## [Passage given]
= How to Buy a Baby =

Canadian comedy web series

How to Buy a Baby is a Canadian comedy web series, which premiered in November 2017 on the Canadian Broadcasting Corporation's web platform and on YouTube. Created by Wendy Litner and based on her own experiences having to pursue fertility treatment to conceive a pregnancy, the series stars Meghan Heffern and Marc Bendavid as Jane and Charlie, a couple going through the fertility treatment process.

It was produced by LoCo Motion Pictures, and debuted on the CBC Comedy YouTube channel on November 13, 2017. It was transferred to CBC Gem when that platform launched in 2018. Season one was directed by Molly McGlynn and season two was directed by Adriana Maggs. The series is executive produced by Lauren Corber and Wendy Litner. It has won several accolades, including Best Comedy Series at the 9th annual Indie Series Awards. At the 46th International Emmy Awards, the show was a finalist for Best Short Form Series.

(Word and element location lines)
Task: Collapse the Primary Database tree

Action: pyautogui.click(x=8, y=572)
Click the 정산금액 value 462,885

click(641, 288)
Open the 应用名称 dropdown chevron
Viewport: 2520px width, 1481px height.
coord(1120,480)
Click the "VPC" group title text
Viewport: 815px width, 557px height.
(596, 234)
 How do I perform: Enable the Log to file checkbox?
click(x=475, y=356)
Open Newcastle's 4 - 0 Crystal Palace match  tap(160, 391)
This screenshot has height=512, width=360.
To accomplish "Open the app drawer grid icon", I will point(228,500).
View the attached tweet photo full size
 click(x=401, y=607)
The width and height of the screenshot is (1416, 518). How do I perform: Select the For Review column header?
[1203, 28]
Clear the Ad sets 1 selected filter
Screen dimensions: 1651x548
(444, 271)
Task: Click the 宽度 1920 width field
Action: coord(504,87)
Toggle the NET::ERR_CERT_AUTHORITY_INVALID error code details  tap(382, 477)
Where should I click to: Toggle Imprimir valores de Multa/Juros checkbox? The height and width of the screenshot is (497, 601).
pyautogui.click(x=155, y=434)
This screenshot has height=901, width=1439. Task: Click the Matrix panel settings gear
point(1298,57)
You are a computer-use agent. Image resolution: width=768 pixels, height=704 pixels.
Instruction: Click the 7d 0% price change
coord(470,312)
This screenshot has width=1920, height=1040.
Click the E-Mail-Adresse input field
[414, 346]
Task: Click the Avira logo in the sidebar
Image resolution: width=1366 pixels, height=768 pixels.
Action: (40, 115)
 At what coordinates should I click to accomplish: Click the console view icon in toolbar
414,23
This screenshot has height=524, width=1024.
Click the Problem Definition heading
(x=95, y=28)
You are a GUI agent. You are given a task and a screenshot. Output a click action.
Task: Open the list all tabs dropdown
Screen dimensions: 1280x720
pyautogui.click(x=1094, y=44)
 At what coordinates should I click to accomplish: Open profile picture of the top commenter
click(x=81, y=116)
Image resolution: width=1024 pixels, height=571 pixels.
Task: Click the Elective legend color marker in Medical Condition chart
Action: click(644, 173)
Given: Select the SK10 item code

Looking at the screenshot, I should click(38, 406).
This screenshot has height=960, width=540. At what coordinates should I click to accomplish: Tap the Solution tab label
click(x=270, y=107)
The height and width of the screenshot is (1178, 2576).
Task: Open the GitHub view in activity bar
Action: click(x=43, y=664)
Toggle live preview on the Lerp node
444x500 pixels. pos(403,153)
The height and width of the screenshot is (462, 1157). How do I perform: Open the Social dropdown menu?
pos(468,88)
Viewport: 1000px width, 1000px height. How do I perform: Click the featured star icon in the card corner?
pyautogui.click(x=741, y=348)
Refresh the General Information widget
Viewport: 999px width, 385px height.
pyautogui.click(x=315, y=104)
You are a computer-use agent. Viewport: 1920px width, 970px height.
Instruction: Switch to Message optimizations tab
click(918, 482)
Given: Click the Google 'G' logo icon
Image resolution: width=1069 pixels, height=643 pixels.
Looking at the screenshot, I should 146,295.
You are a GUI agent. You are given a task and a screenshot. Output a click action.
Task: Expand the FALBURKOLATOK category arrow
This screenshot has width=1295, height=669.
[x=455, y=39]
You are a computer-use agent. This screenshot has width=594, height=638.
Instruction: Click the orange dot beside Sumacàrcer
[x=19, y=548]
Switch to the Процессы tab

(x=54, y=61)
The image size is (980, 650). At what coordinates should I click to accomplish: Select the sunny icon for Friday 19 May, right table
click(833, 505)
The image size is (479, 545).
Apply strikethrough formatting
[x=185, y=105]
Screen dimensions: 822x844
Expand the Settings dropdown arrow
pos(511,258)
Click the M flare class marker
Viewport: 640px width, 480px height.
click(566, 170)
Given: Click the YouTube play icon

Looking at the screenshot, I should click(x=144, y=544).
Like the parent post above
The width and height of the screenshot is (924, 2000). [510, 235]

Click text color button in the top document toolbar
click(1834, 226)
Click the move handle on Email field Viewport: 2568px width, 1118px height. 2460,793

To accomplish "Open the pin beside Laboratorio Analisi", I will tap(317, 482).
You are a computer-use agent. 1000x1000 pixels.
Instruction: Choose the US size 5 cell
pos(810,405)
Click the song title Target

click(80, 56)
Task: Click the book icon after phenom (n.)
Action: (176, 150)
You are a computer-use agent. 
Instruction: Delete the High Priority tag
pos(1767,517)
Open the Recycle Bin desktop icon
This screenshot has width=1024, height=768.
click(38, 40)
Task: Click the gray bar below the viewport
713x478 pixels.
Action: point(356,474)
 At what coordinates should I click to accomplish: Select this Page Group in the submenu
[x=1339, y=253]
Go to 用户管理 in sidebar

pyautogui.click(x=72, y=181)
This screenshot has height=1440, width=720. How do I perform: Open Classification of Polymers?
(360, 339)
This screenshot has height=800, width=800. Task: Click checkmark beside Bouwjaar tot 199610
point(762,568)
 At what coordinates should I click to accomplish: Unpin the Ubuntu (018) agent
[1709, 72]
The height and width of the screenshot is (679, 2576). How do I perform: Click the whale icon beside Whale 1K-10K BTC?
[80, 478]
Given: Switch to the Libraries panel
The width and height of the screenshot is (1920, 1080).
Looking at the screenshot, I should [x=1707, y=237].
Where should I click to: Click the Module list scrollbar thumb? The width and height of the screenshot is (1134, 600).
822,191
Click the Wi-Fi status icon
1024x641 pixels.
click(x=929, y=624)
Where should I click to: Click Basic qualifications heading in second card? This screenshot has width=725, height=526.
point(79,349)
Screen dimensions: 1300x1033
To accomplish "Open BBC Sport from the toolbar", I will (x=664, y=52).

## [Required tasks]
1. List every real person the passage on How to Buy a Baby names, leaving out the characters they play.
2. Put this sentence from the passage on How to Buy a Baby into French: "Season one was directed by Molly McGlynn and season two was directed by Adriana Maggs."
3. Quote the stretch of the passage on How to Buy a Baby from "It was produced" through "Short Form Series.".

## [Solutions in order]
1. Wendy Litner, Meghan Heffern, Marc Bendavid, Molly McGlynn, Adriana Maggs, Lauren Corber

2. La première saison a été réalisée par Molly McGlynn et la deuxième saison a été réalisée par Adriana Maggs.

3.
It was produced by LoCo Motion Pictures, and debuted on the CBC Comedy YouTube channel on November 13, 2017. It was transferred to CBC Gem when that platform launched in 2018. Season one was directed by Molly McGlynn and season two was directed by Adriana Maggs. The series is executive produced by Lauren Corber and Wendy Litner. It has won several accolades, including Best Comedy Series at the 9th annual Indie Series Awards. At the 46th International Emmy Awards, the show was a finalist for Best Short Form Series.